__YOUR TASK__: An exact transcription is needed of the lines below from the one with "You are a GUI" through the one with "Task: Click info icon for row 2022-000011", with no other lines and no pictures.

__Data entries__:

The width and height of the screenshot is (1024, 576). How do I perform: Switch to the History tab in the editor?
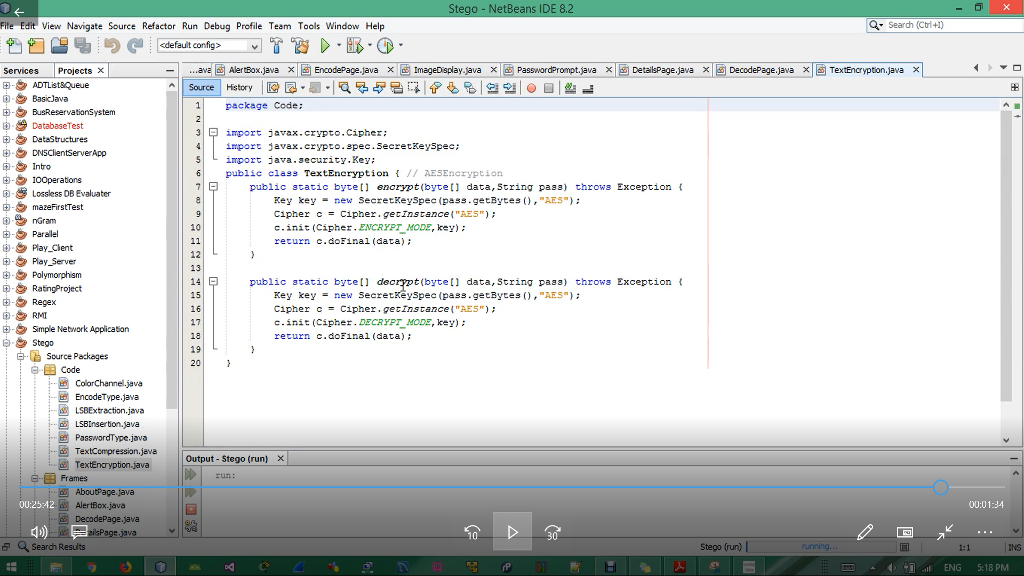tap(238, 88)
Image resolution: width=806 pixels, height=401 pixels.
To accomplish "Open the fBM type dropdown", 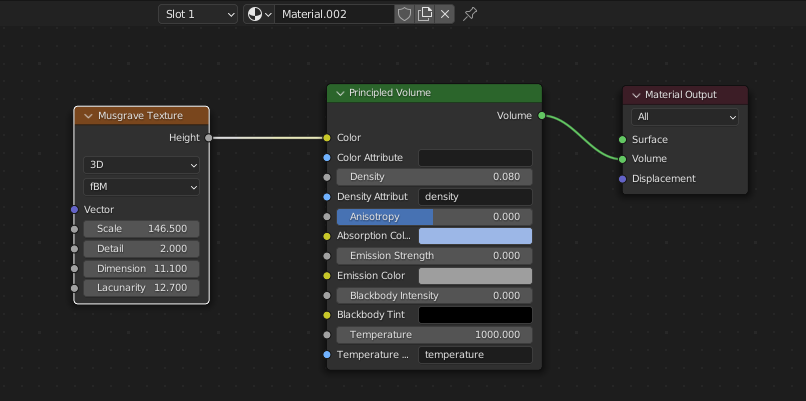I will coord(141,187).
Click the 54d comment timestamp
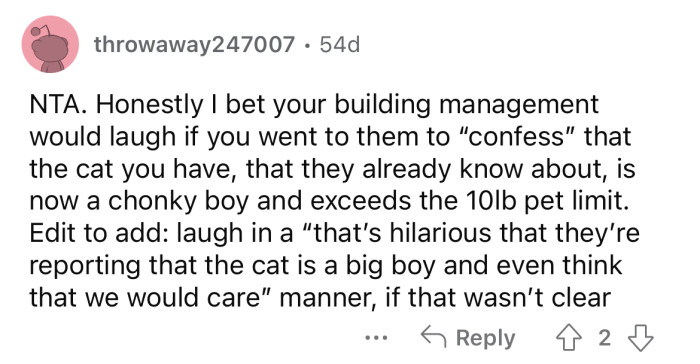This screenshot has height=364, width=700. click(340, 44)
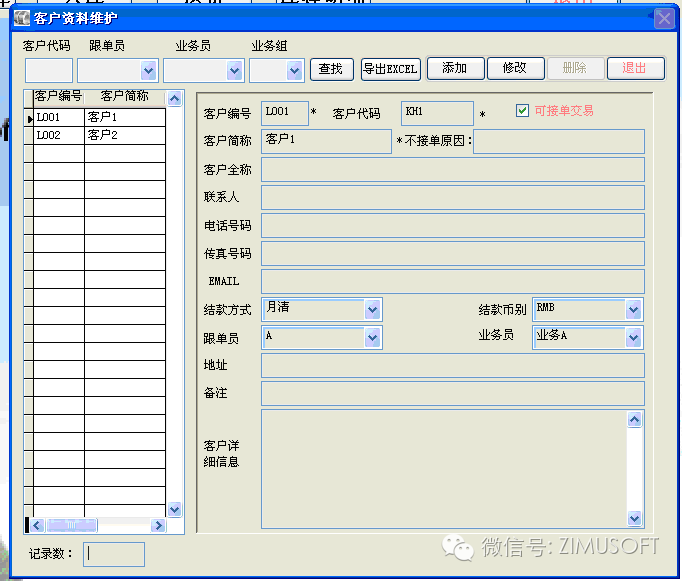Close the 客户资料维护 window
The height and width of the screenshot is (581, 682).
[663, 17]
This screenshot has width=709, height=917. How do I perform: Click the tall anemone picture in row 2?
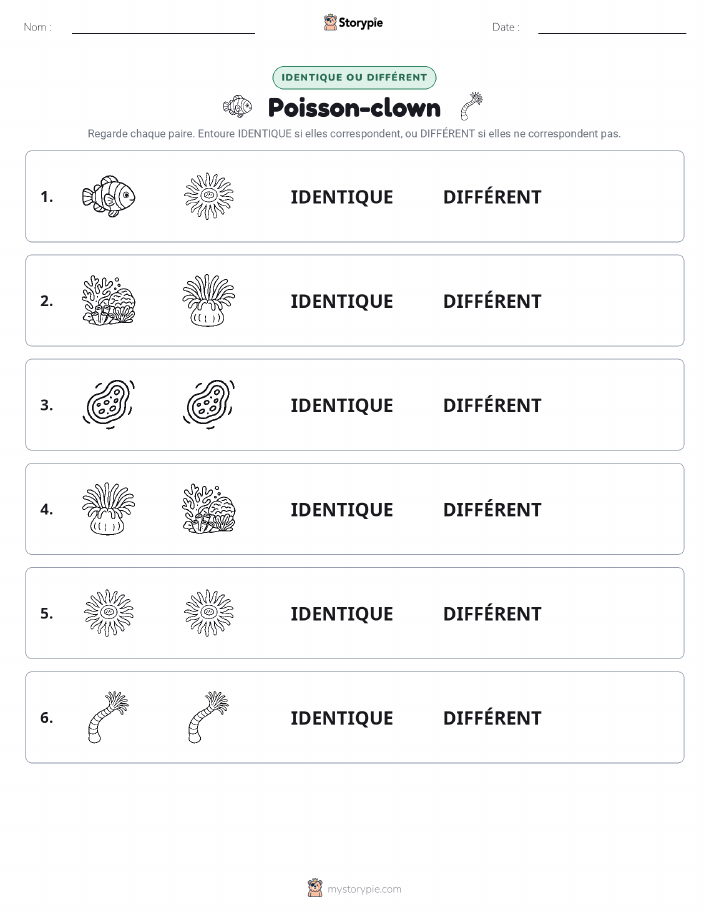[209, 301]
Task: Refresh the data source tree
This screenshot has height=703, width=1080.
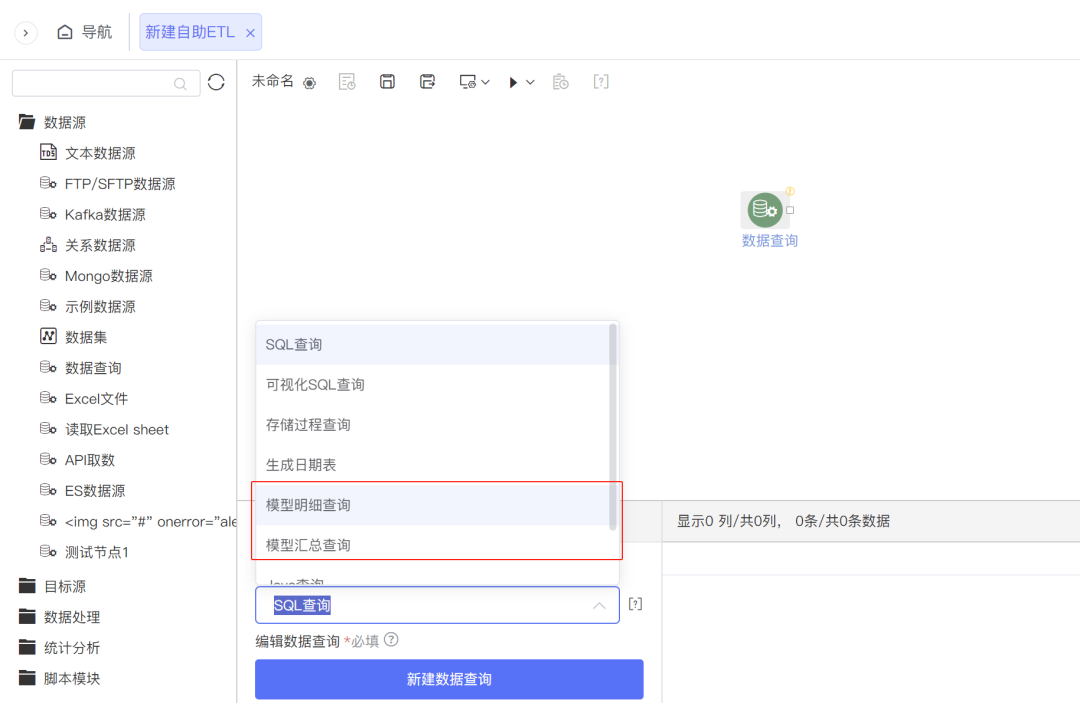Action: (216, 82)
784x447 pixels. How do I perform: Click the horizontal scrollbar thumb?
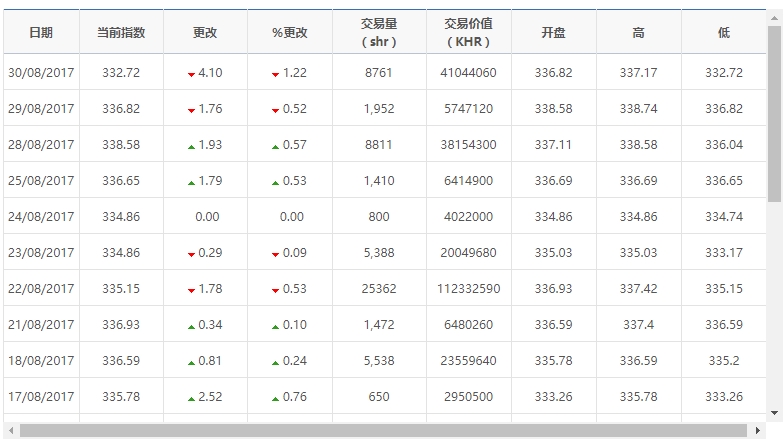point(380,431)
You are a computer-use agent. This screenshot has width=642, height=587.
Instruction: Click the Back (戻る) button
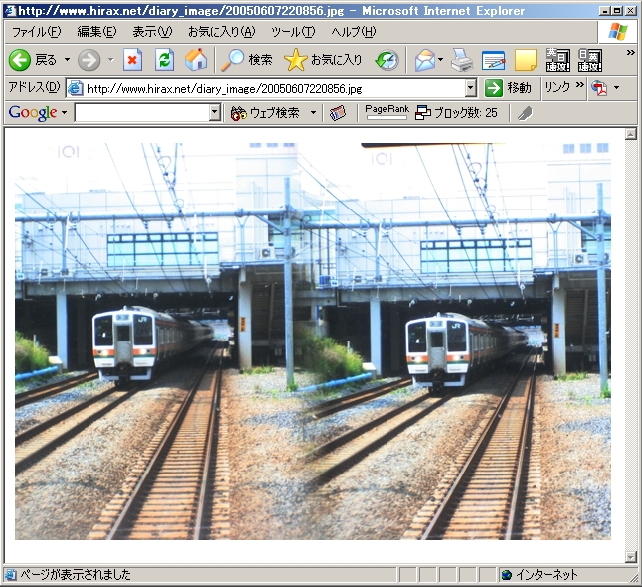35,60
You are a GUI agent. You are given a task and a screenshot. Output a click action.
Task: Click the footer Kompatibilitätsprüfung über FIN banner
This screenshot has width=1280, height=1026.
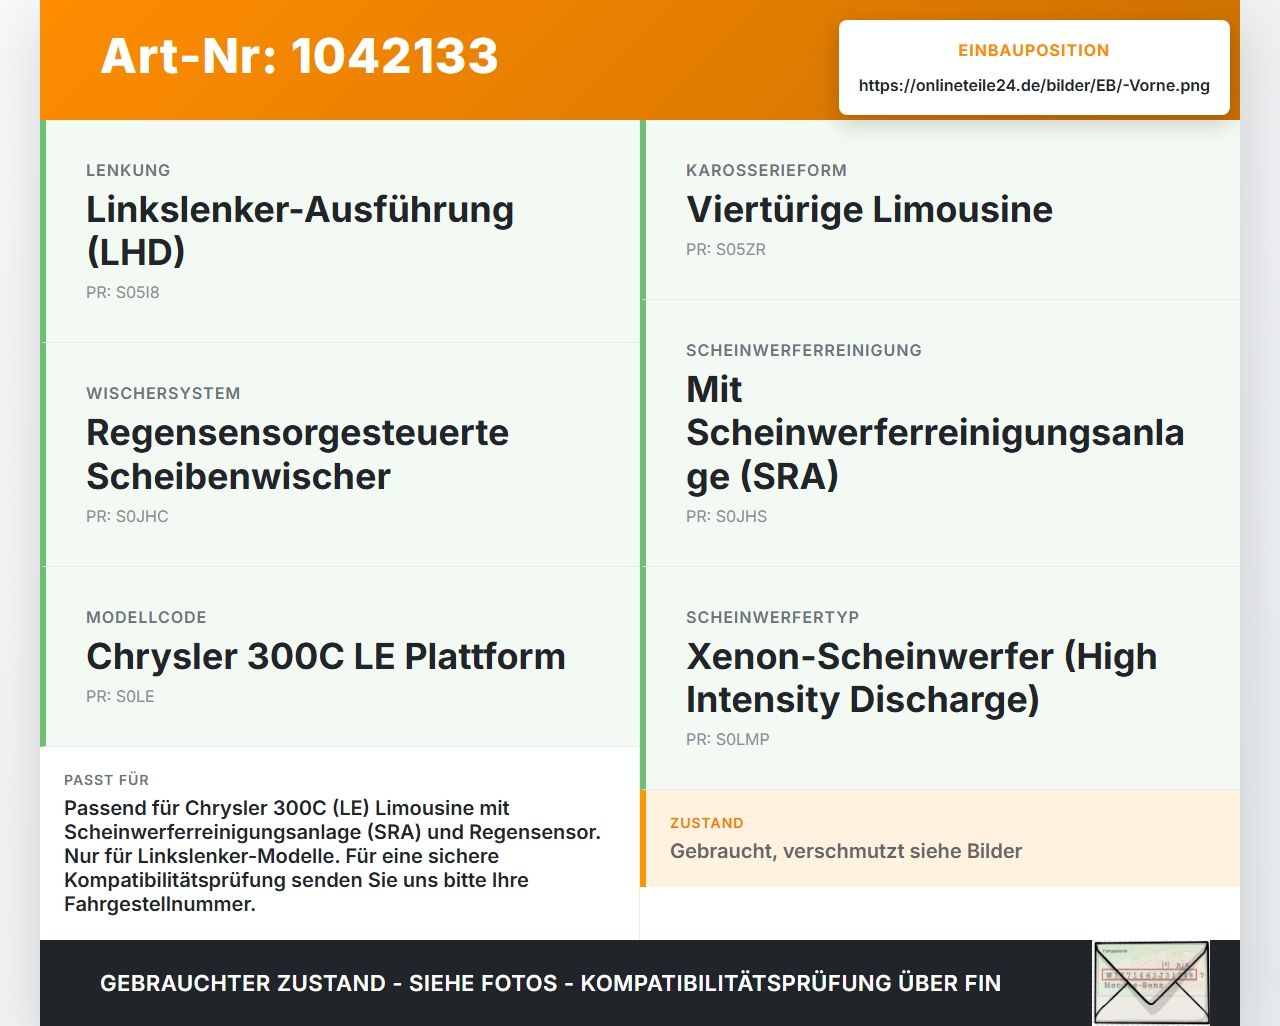point(550,983)
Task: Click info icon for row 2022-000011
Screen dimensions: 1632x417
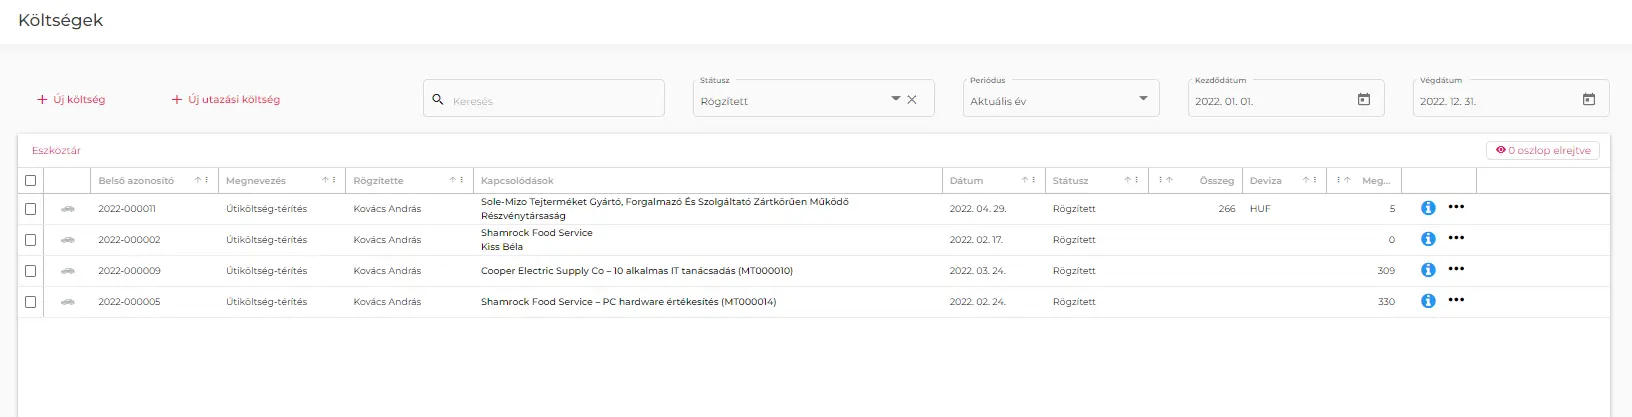Action: click(1428, 208)
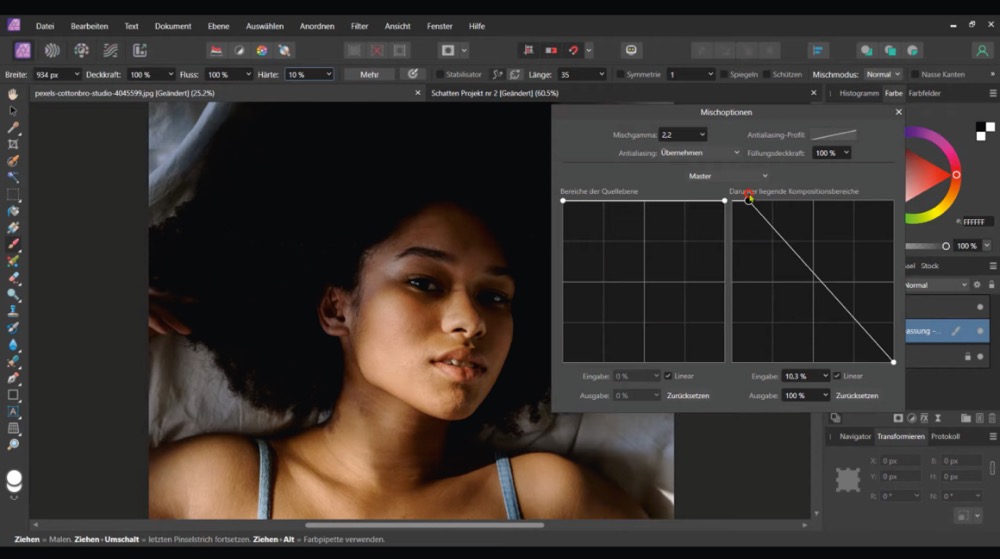
Task: Uncheck Linear under the right curve
Action: coord(836,376)
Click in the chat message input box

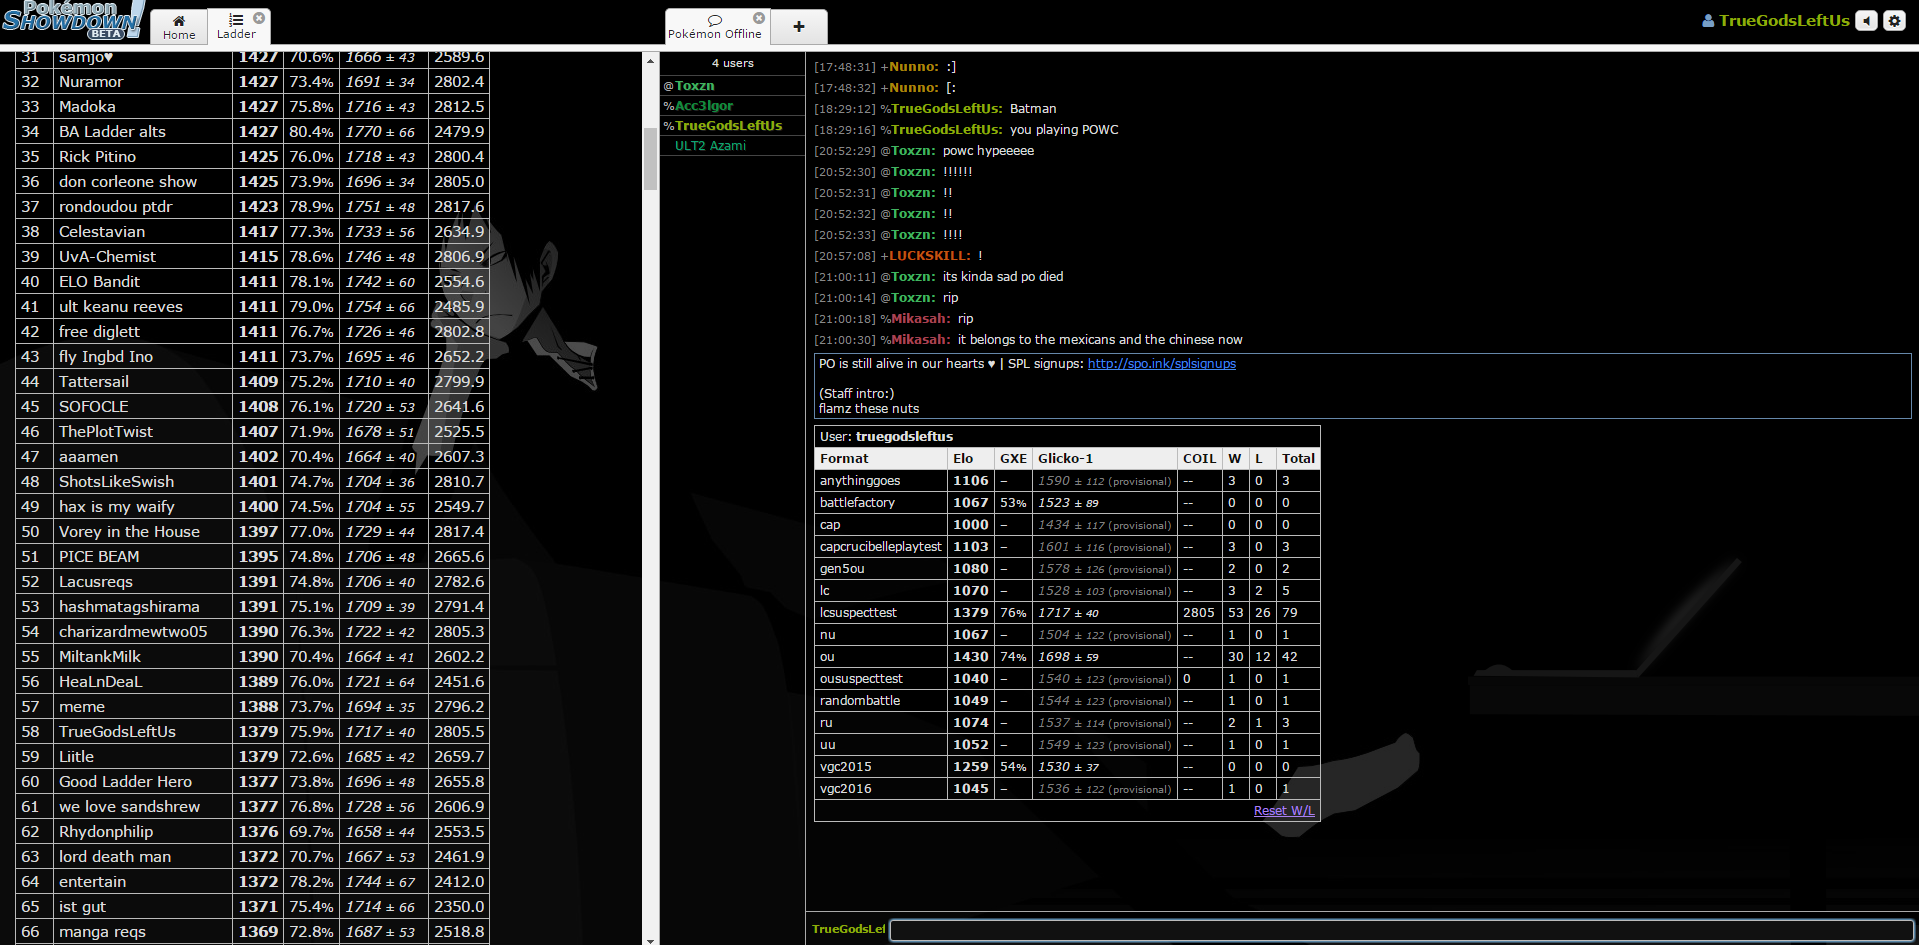[x=1400, y=930]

__THE COMPLETED TASK__:
You are a GUI agent. You are given a task and a screenshot. Output a click action.
Task: Click the footer Kompatibilitätsprüfung über FIN banner
This screenshot has width=1280, height=1026.
point(550,983)
Task: Click info icon for row 2022-000011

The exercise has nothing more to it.